Figure 8 demonstrates the stability comparison between double and single markers. The black line denotes the midpoint of the double marker connection line, while the red line represents the center point of a single marker. During drone shaking, especially during horizontal rotation, using the midpoint of the double marker connection line as the center of the marker can significantly improve stability.

Figure 8.

Comparison of stability between dual-code and single-code systems.

During the docking process, the horizontal angle control is divided into two parts, namely the azimuth angle ∠1 between the target point and the drone, and the angle ∠2 between the target point and the drone in the horizontal direction. The Apriltag code with ID “1” is considered as the “head” of the drone docking, while the code with ID “2” is considered as the “tail.” The center coordinates of the “head” are denoted as $(x_{1}, y_{1})$ , the center coordinates of the “tail” are denoted as $(x_{2}, y_{2})$ , the midpoint coordinates of the connecting line are denoted as $(x_{3}, y_{3})$ , and the center coordinates of the camera image are denoted as $(x_{0}, y_{0})$ . The following formulas can be derived accordingly:

∠ 1 = \arccos (\frac{| x_{3} - x_{0} |}{\sqrt{{(x_{3} - x_{0})}^{2} + {(y_{3} - y_{0})}^{2}}})

(5)

∠ 2 = \arccos (\frac{| x_{2} - x_{1} |}{\sqrt{{(x_{2} - x_{1})}^{2} + {(y_{2} - y_{1})}^{2}}})

(6)

By performing geometric operations on pixel points, horizontal coordinate information of each docking point can be obtained at a speed of 30 fms. The latest frame information is displayed at the bottom (the supplement of the blue line segment with respect to the horizontal line is ∠1, and the supplement of the angle between the red line segment and the horizontal line is ∠2). The angle tolerance is set to 0.5°, and the distance tolerance is set to 10 pixels. Figure 9 illustrates the process of angle and distance recognition, with the system output information shown in the lower left corner.

Dataset section -

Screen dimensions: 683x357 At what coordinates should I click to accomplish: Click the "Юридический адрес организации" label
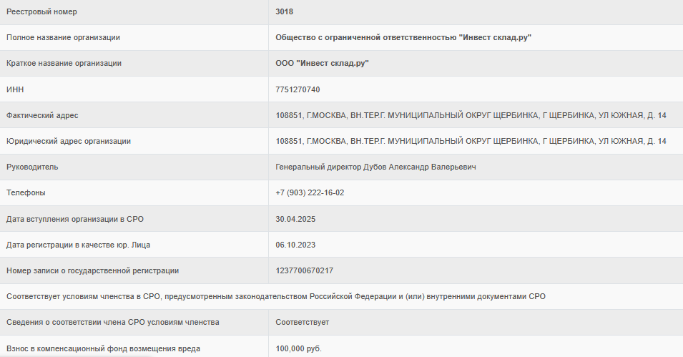point(69,141)
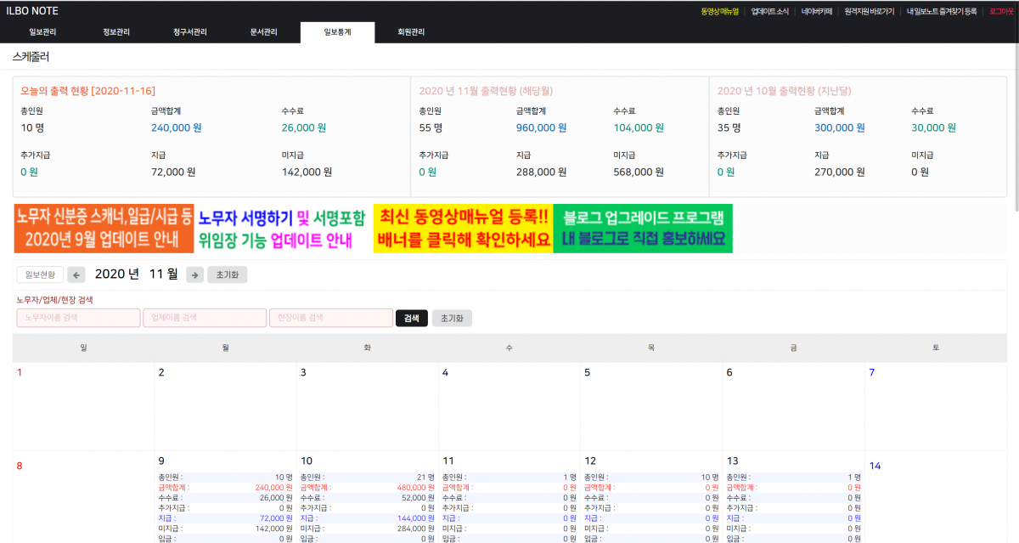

Task list -
- A) In the drone docking text above, rewrite the paragraph beginning "Figure 8 demonstrates the stability comparison" as a short bulleted list that keeps its main facts.
- B) Continue the drone docking text above, starting after its last sentence.

Solved tasks -
- A)
- Figure 8 compares the stability of double and single markers.
- The black line is the midpoint of the double marker connection line.
- The red line is the center point of a single marker.
- When the drone shakes, especially during horizontal rotation, using the midpoint of the double marker connection line as the marker center significantly improves stability.

- B)
Figure 9.

Angle and distance recognition.

3D attitude angle calculation

In order to determine the three-dimensional pose of the marker, it is necessary to rotate, scale, and translate the marker in the world coordinate system to match its position in the camera coordinate system. The rotation and scaling can be represented by matrices, while translation is represented by coordinate addition. To enable matrix multiplication, homogeneous coordinates are introduced, elevating the camera coordinate system from 2D to 3D coordinates.

To obtain the three-dimensional coordinates of the target point in the color coordinate system, which is an ordinary monocular vision system, four coordinate system transformations are required: the world coordinate system, camera coordinate system, image coordinate system, and pixel coordinate system (as shown in Figure 10).

Figure 10.

Imaging model.

From the perspective of the model relationship, the relationship between the pixel coordinate system $(o - x y)$ and the camera coordinate system $(O_{c} - X_{c} Y_{c} Z_{c})$ can be obtained:

Z_{c} [\begin{matrix} u \\ v \\ 1 \end{matrix}] = K [\begin{matrix} \begin{matrix} X_{c} \\ Y_{c} \end{matrix} \\ Z_{c} \end{matrix}]

(7)

In Apriltag tags, the homography matrix can be obtained through the mapping relationship between the space plane where the tag is located and the image plane:

H = [\begin{matrix} f_{x} & 0 & u_{0} & 0 \\ 0 & f_{y} & v_{0} & 0 \\ 0 & 0 & 1 & 0 \end{matrix}] [\begin{matrix} R & T \\ \vec{0} & 1 \end{matrix}]

(8)

Although the homography matrix cannot constitute any constraints on the intrinsic parameters of the camera, it can obtain the linear relationship between these two planes,³³ that is, the rotation matrix and translation vector. This provides the conditions for correcting the extrinsic matrix and three-dimensional coordinates after obtaining depth information in the next step, and the position calculation can be performed by calling the camera's focal length information.

After detecting the Apriltag code, the visual system generates its homography matrix. Based on the conversion between the rotation matrix and Euler angles, the Z-axis Euler angle can be selected as the angle between the Apriltag code and the camera. Then, the normal vector of the plane where the code is located and the angle between the camera can be calculated, and the three-dimensional pose angle information can be obtained.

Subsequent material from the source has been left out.